Faculty-led Inquiry into Reflective and Scholarly Teaching (FIRST)

 

Date of this Version

2022

Document Type

Portfolio

Citation

Sim, Chungwook. 2022. CIVE: Reinforced Concrete Design I: Faculty-led Inquiry into Reflective and Scholarly Teaching (FIRST) Course Portfolio. Fall 2022.

Comments

Copyright © 2022 Chungwook Sim

Abstract

This Faculty-led Inquiry into Reflective and Scholarly Teaching (FIRST) Course Portfolio documents the instructor’s teaching practices and student learning for Reinforced Concrete Design I (CIVE 440) course. The contents of this course portfolio captures the CIVE 440 course that was taught on the Lincoln campus during the semester of Fall 2022. CIVE 440 is a structural engineering design elective offered every year in the Department of Civil and Environmental Engineering on both Lincoln and Omaha campus at University of Nebraska-Lincoln (UNL). The course objective is to help students to be able to use theory and experience to proportion and detail reinforced concrete members such as beams, columns, and one-way slabs. In order to achieve this course objective, teaching methods, course materials, and assessment strategies have been carefully designed and continuously modified throughout multiple semesters. In addition to lectures, peer discussions in class with active learning tools (Plickers; a free paper based online clicker tool), solving and reviewing examples/problems as a group, and in-class reading were utilized as teaching methods. These unique methods are not the conventional way many engineering design courses are typically taught and this course portfolio documents these particular aspects. A mix of formative assessments (recall questions, peer instruction, minute papers, and muddiest point) and summative assessments (fourteen assignments and four exams) were designed and completed for each module in this course to assess the student learning.
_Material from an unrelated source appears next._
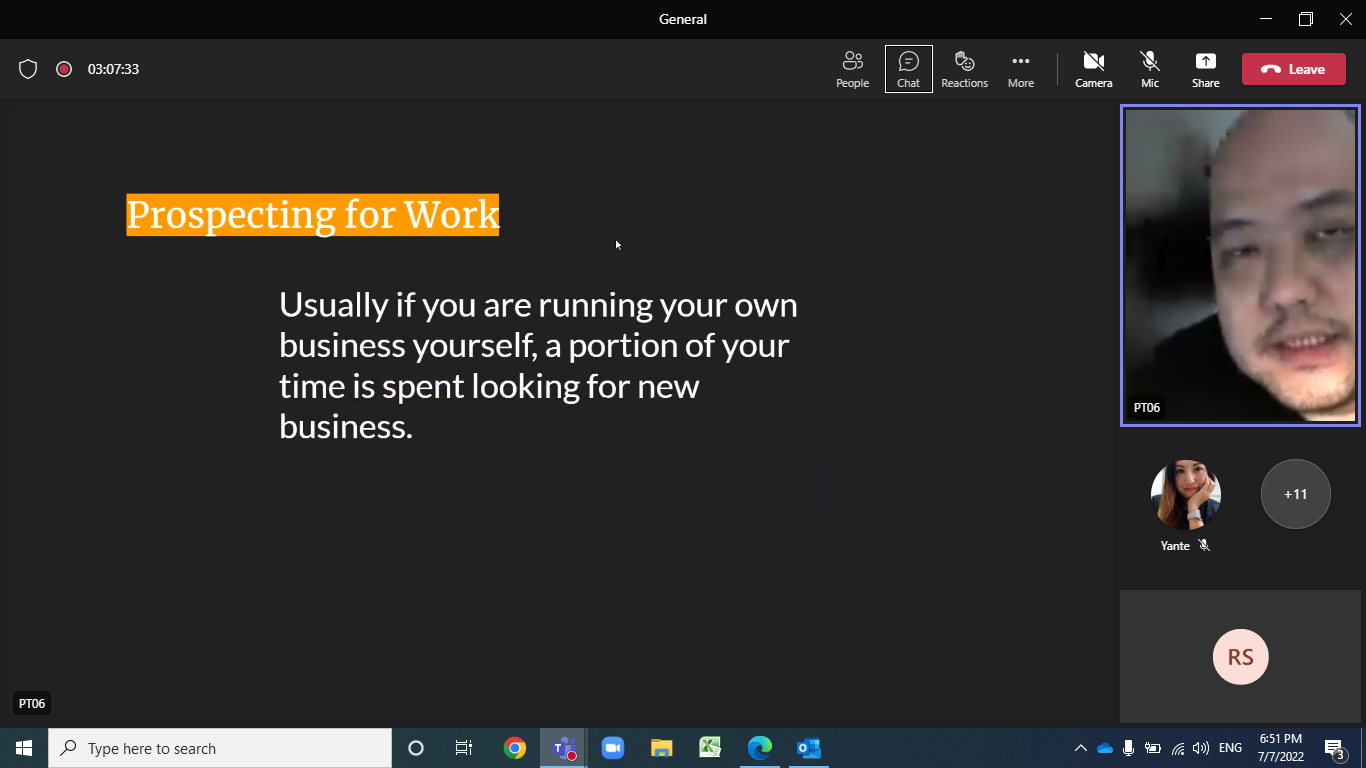
Task: Leave the meeting
Action: 1293,69
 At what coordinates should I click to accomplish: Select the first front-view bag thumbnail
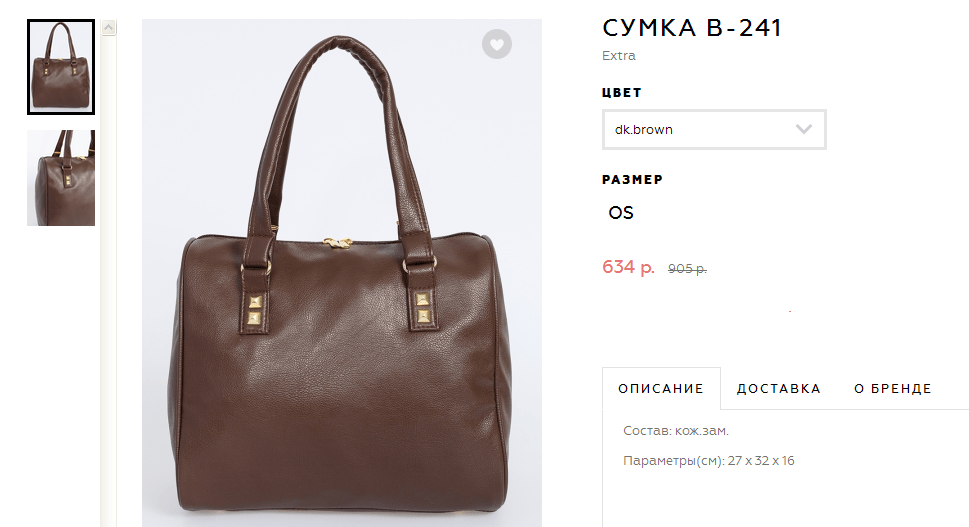61,67
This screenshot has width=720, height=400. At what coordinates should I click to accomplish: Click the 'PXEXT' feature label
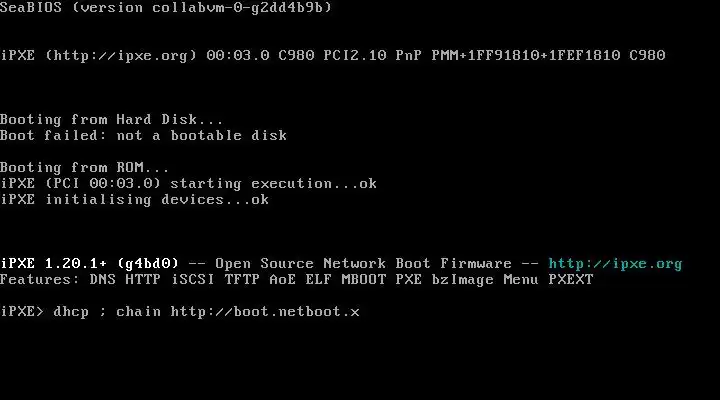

In addition, for Fall 2022 semester, a modified “specifications grading” of pass/fail grading scheme was used for the assignments in this course which allowed a second attempt if the first trial was failed. This was rather to help students achieve the goal of mastering the learning objectives of each lesson and improve their student learning experiences rather than focusing only on assignment and test scores only. The course assessment data analysis summarizes how these unique teaching methods (peer instruction with Plickers, group activities solving design problems, in-class reading) and different assessment strategies (specifications grading, minute papers, and muddiest points) influenced the student learning. Positive changes are observed in student learning based on their improved formative and summative assessment results compared to the assessments in previous semesters.